* [Work instruction]
Copy exactly, and copy only, the lines from the one bearing "Choose the Birch Chocolate fabric swatch" through the final line of the records.

* [Stored items from a collection]
-.-.-

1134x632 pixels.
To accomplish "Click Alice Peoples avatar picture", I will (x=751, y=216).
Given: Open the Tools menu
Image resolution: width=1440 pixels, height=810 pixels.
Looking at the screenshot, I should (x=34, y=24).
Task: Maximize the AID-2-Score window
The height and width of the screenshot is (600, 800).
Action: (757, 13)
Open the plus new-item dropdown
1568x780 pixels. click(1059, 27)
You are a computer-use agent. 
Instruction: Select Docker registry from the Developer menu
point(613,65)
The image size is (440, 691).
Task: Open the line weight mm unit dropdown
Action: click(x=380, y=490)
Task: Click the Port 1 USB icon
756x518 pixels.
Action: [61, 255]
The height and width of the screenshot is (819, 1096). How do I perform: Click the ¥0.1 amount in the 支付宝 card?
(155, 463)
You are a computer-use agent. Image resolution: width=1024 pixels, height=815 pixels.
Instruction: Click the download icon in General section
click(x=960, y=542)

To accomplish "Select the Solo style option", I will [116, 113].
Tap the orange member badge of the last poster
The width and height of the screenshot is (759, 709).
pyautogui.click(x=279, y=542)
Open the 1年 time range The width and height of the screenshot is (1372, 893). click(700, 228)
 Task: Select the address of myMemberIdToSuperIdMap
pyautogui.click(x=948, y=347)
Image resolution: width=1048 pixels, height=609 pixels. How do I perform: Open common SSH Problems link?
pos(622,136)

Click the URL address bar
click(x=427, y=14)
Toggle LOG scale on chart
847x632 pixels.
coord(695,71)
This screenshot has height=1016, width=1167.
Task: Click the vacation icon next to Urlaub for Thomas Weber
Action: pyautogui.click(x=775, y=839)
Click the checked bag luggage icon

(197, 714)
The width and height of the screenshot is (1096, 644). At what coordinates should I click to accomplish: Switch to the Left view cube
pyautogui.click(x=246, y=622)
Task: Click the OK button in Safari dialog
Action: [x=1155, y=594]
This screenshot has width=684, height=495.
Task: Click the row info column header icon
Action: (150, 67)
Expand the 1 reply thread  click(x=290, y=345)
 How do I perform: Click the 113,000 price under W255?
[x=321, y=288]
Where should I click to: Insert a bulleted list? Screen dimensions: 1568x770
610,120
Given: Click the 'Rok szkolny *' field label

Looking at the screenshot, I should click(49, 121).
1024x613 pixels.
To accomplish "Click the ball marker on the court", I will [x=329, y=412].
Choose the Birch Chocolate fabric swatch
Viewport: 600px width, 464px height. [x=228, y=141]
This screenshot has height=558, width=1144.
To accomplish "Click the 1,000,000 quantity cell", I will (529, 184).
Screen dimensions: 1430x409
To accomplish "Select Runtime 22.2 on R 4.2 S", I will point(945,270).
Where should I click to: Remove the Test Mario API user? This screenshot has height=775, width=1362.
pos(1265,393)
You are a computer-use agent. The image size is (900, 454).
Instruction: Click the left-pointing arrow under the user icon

-.-.-

* [Result for this task]
Choose the Birch Chocolate fabric swatch
Viewport: 600px width, 464px height. [x=228, y=141]
This screenshot has height=558, width=1144.
To accomplish "Click the 1,000,000 quantity cell", I will (529, 184).
Screen dimensions: 1430x409
To accomplish "Select Runtime 22.2 on R 4.2 S", I will point(945,270).
Where should I click to: Remove the Test Mario API user? This screenshot has height=775, width=1362.
pos(1265,393)
You are a computer-use agent. The image size is (900, 454).
Instruction: Click the left-pointing arrow under the user icon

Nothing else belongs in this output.